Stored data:
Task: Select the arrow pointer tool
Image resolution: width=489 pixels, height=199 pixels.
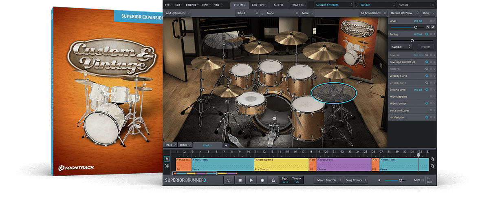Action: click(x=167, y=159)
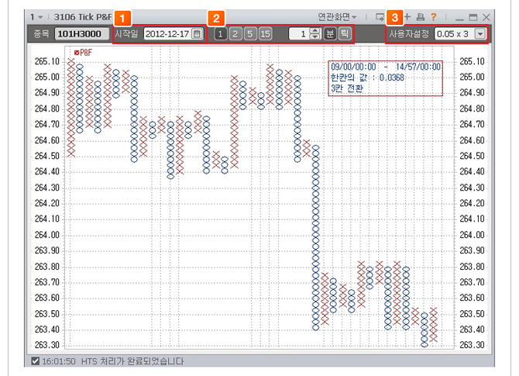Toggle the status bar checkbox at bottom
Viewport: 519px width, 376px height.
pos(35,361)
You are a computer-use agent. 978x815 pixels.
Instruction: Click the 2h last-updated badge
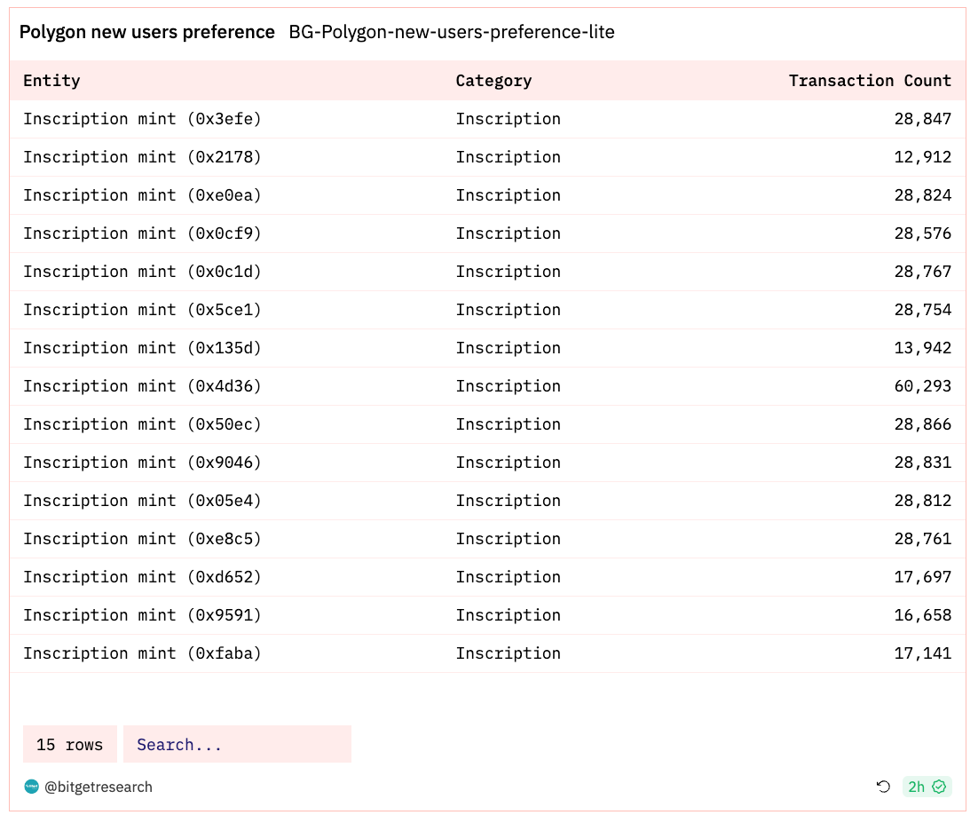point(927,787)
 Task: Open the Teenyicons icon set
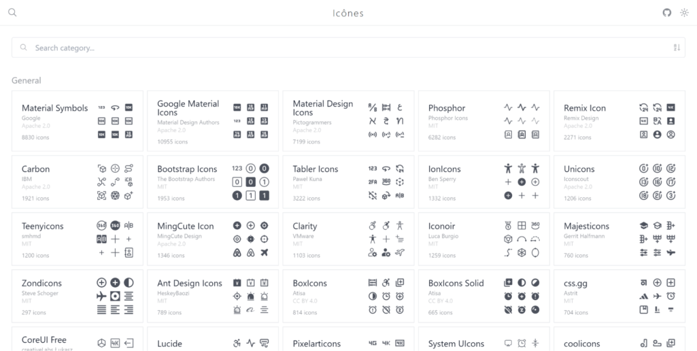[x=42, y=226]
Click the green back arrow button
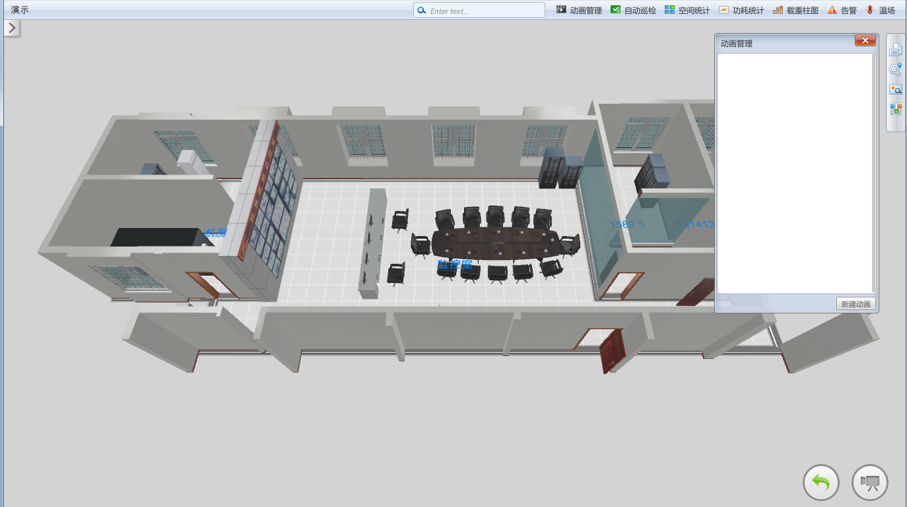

Task description
Leaving out the pictures, restate word for word the lines above from the one containing "You are a computer-use agent. 978x815 pixels." through the end of the records, both ends included.

Solution
You are a computer-use agent. 978x815 pixels.
Instruction: Click the 2h last-updated badge
point(927,787)
 Task: Open the Teenyicons icon set
[x=42, y=226]
Click the green back arrow button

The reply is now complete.